Reading the OT it seems God reserves a particular loathing for worship that is isolated from the rest of life and therefore hypocritical.  And the message that rings out loud and clear is that Gods not interested in his people doing the right things in worship if their hearts are cold towards him the rest of the time.  That what God desires first and foremost is a heart that is warmed by his grace and simply responds in love.
 
Having challenged the Pharisees on this he then pushes his point further. 
 
He says that the things that are outside of us have no power to make us clean or unclean.  Paul talks about a similar thing when he says that food offered to Idols has no power in and of itself to make us ‘unholy’ – it’s just meat, who cares who it’s been offered to!  It still goes in the mouth, through the stomach and out…simple as that. 
 
 
 
 
It’s what’s in the heart that makes us clean or unclean…it’s what comes from within that makes us what we are.  Jesus makes this point forcefully saying that the things that demonstrate our uncleanness or our sinfulness come from within – he then lists some of those ‘evil thoughts’. 
 
So that means that the real work has to be concentrated on what is within.  And in passing judgment on the Pharisees Jesus also passes judgment on the human heart. 
 
Jesus knows the state of the human heart, it’s inherent coldness towards the things of God, it’s capacity for hatred ad anger (alongside it’s capacity for love and peace)
 
Ezekiel 36 we read a promise made by God to his people – it’s a promise about the heart:
 
“And I will give you a new heart, and a new spirit I will put within you.

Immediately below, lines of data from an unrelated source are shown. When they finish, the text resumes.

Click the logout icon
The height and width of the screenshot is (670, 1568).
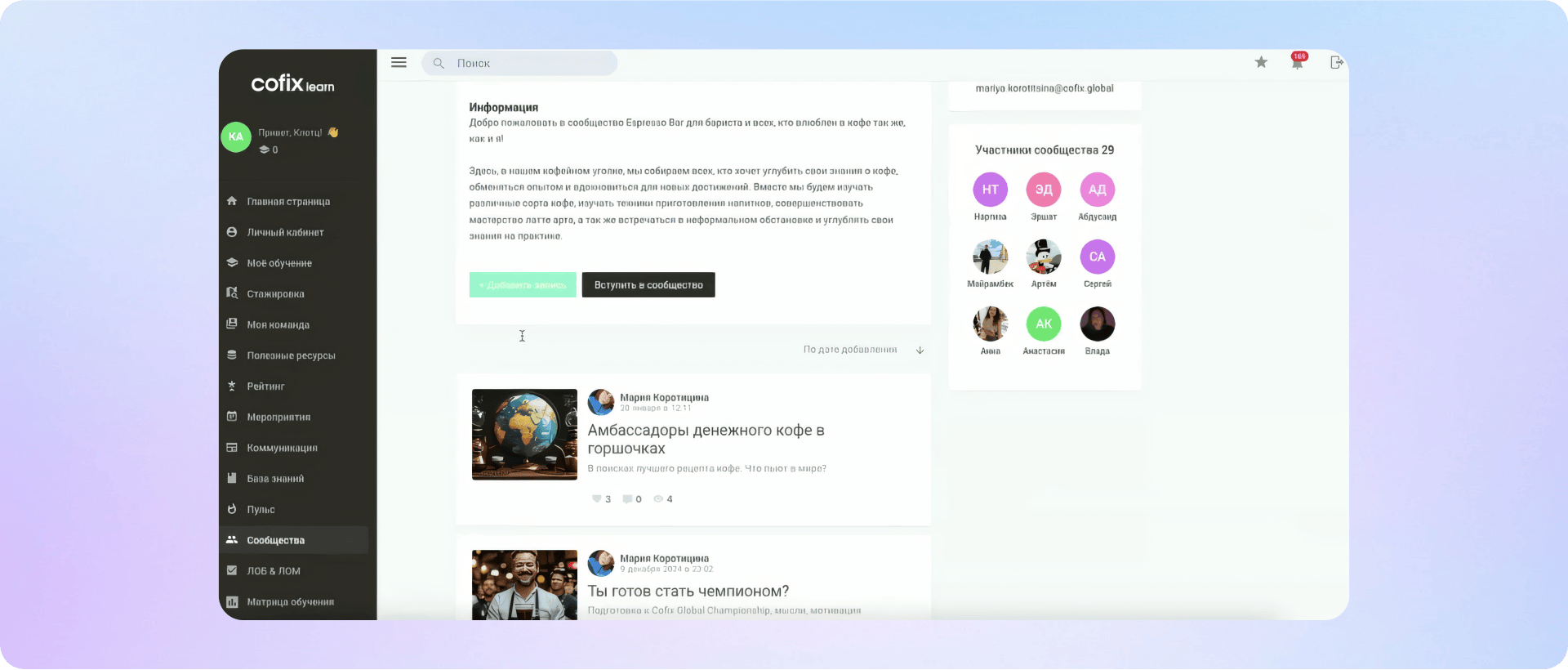[x=1336, y=63]
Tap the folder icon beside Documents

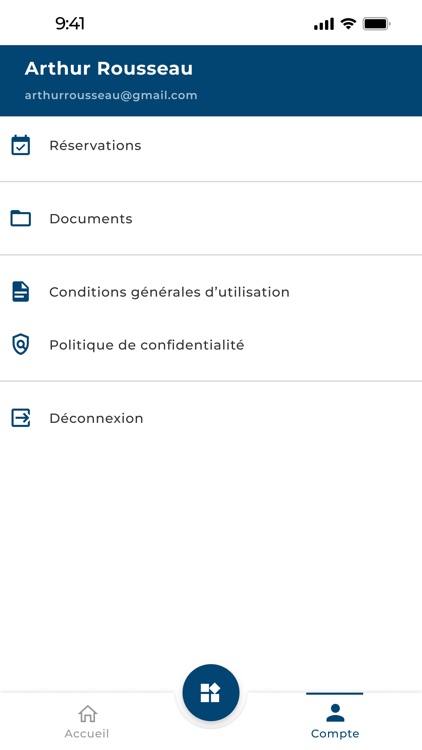pos(21,219)
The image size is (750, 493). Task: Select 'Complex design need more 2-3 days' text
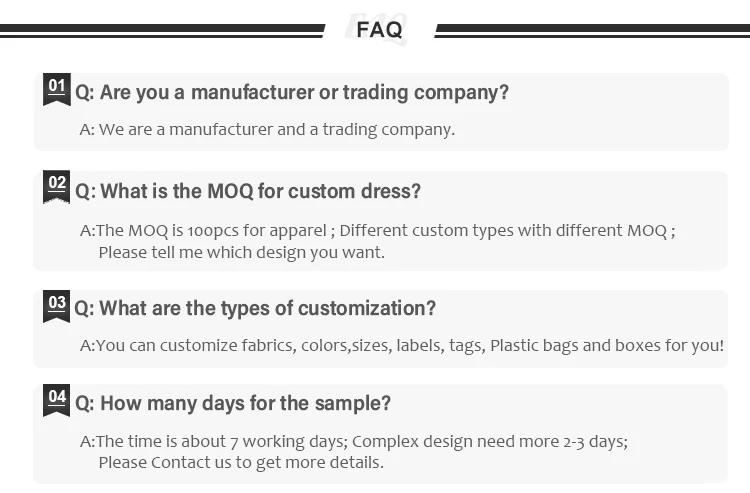click(x=489, y=441)
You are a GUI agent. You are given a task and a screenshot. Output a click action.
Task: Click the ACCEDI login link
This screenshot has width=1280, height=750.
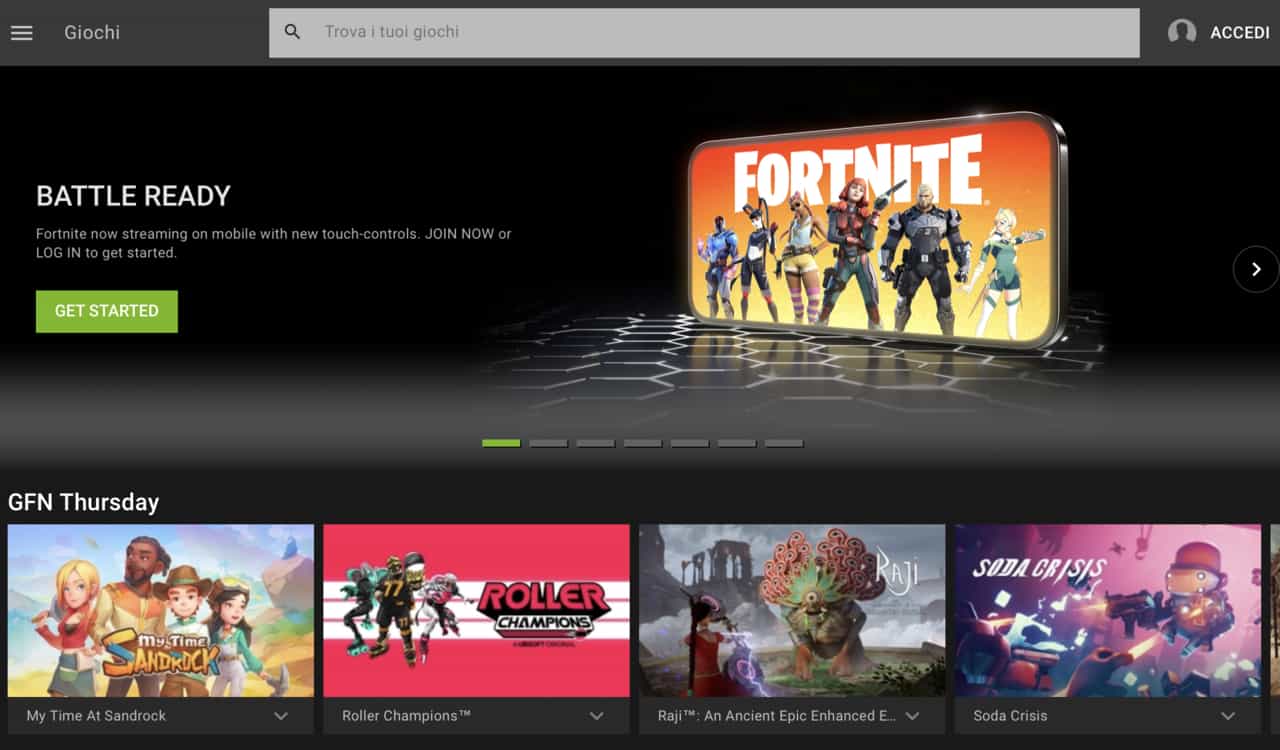point(1239,33)
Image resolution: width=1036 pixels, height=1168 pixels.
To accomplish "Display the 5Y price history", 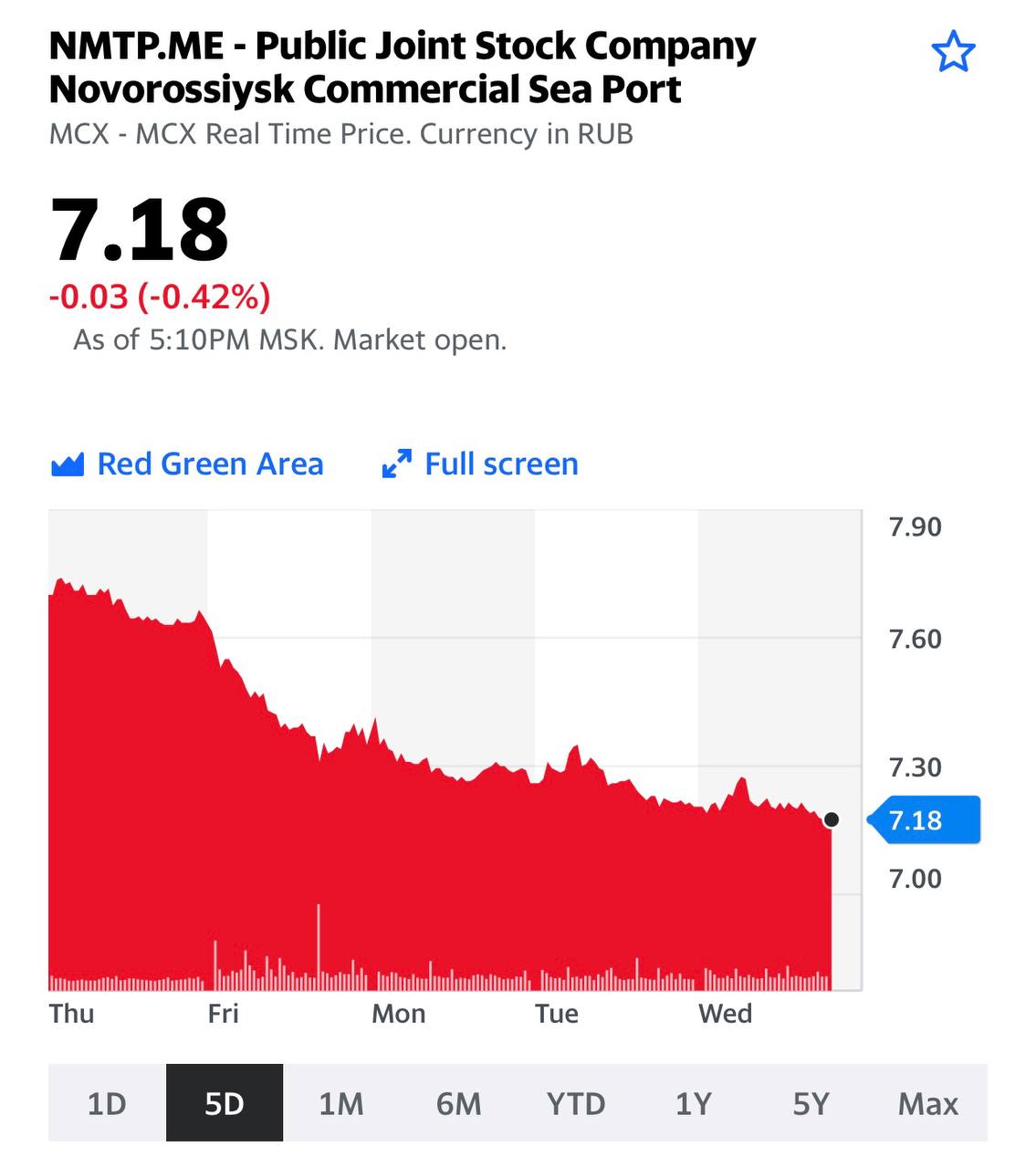I will click(811, 1103).
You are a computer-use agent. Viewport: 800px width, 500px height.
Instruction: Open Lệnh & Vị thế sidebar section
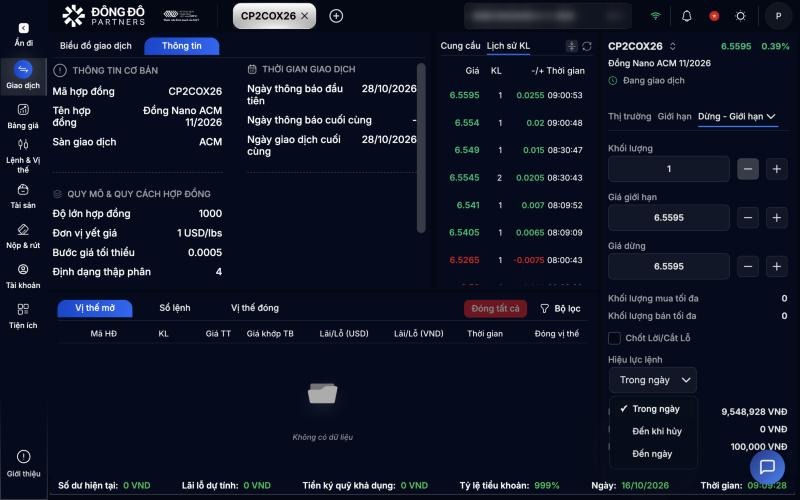point(23,144)
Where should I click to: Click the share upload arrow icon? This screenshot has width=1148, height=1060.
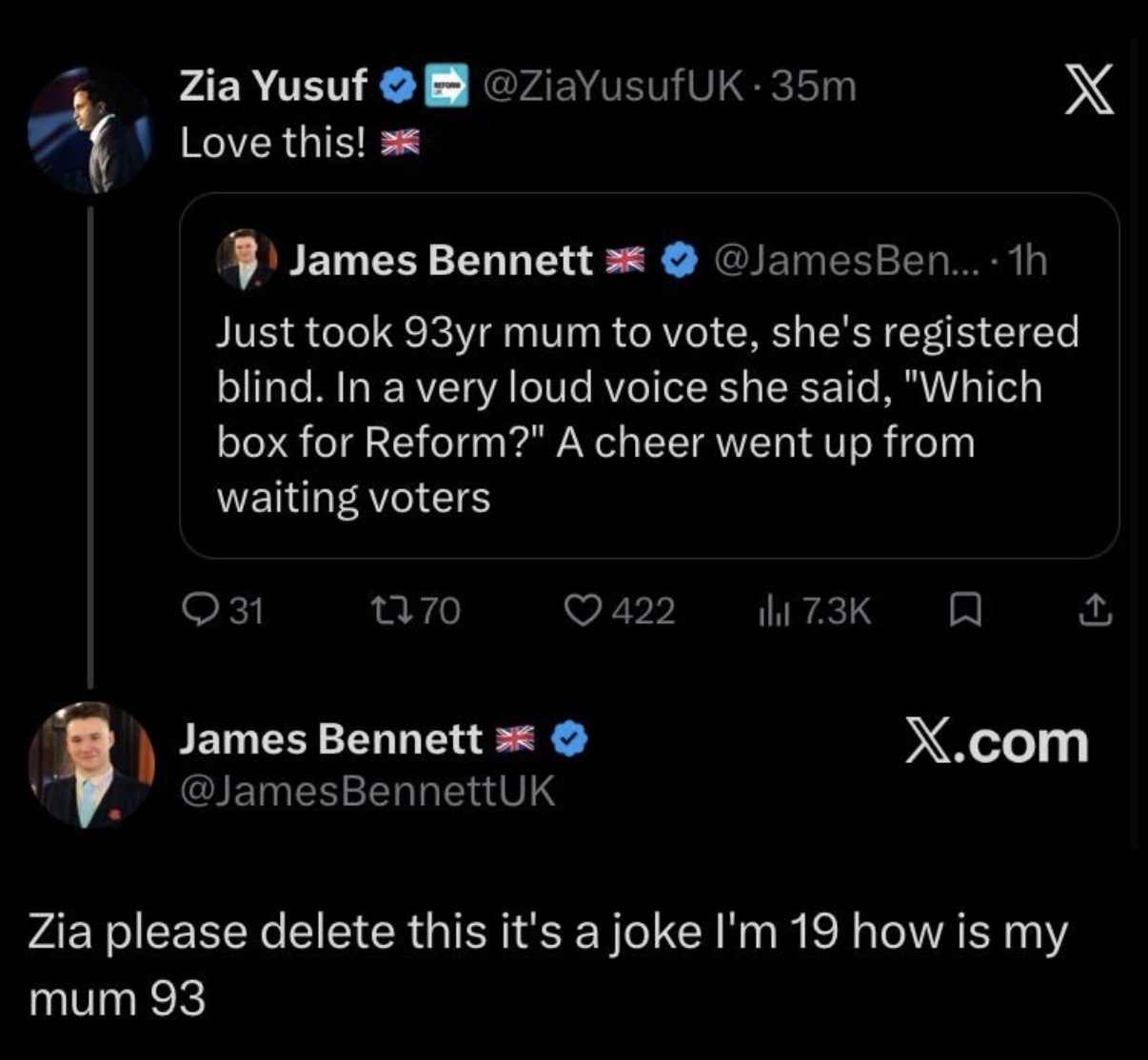point(1095,610)
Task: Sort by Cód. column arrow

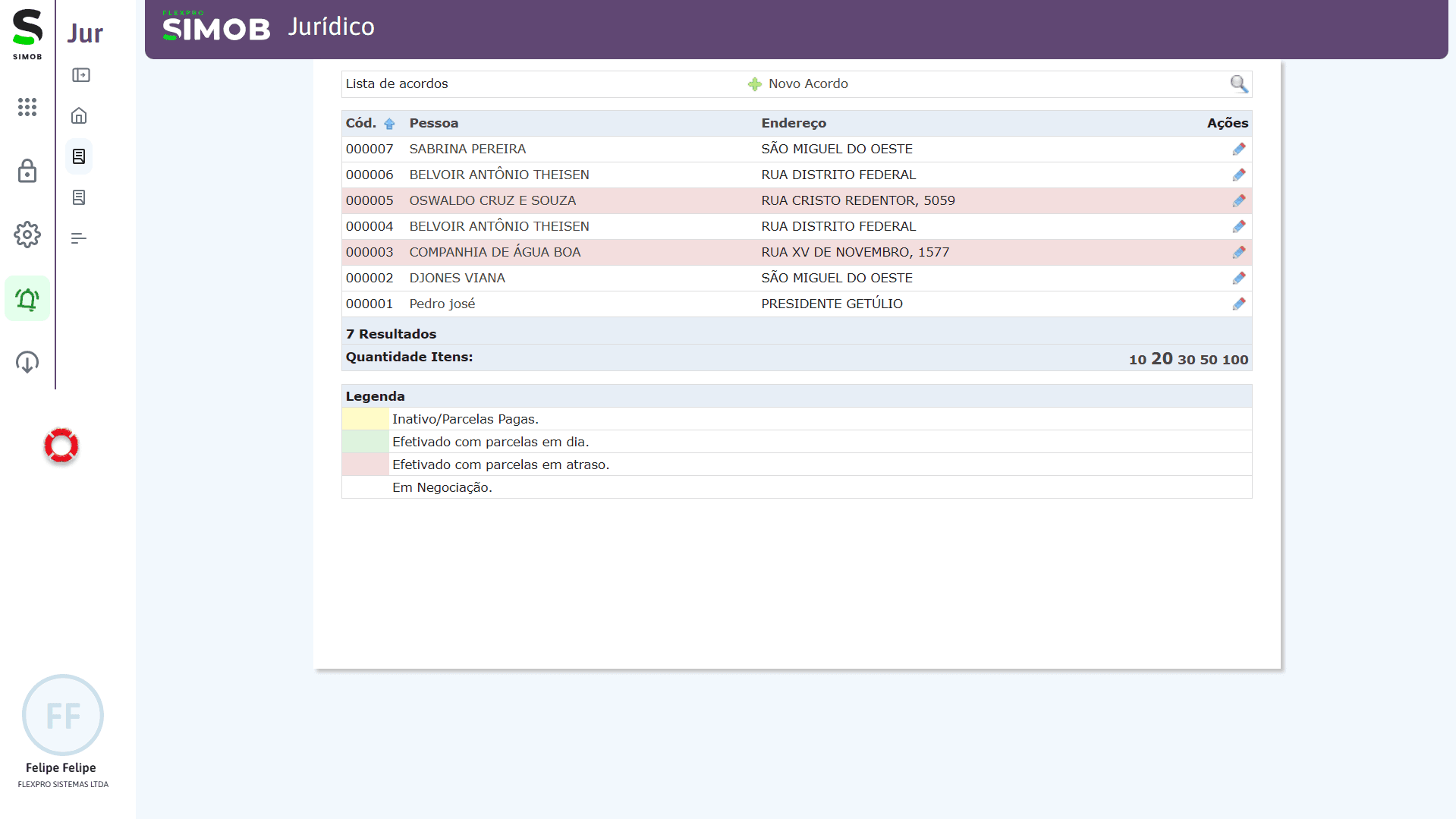Action: click(389, 124)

And I will remove the heart of stone from your flesh and give you a heart of flesh.  I will put my Spirit in you and move you to follow my decrees and be careful to keep my laws”
 
This reviving of the heart is made real in and through Jesus Christ and is sealed in us, the inheritors of the fulfilment of this promise by the Holy Spirit dwelling within us.  As we receive the mercy and grace of God in Christ and as the Holy Spirit takes us residence in us, we find that the process of our hearts being made new is begun.  What was once cold to God, and in rebellion to him, is warm to God and desires to live his way.  This is the heart of a disciple.   
 
And so as those who have responded to the mercy and love of God we are at the same time in possession of a new heart (a new attitude, a new disposition, a new state), indwelt by the Spirit, and also in the process of this new heart being made more fully real.  It’s a work that is both completed and yet to be finished – as is so much in the Christian life.    And it’s a work that is done at least in part through our times of corporate worship as we gather to be transformed.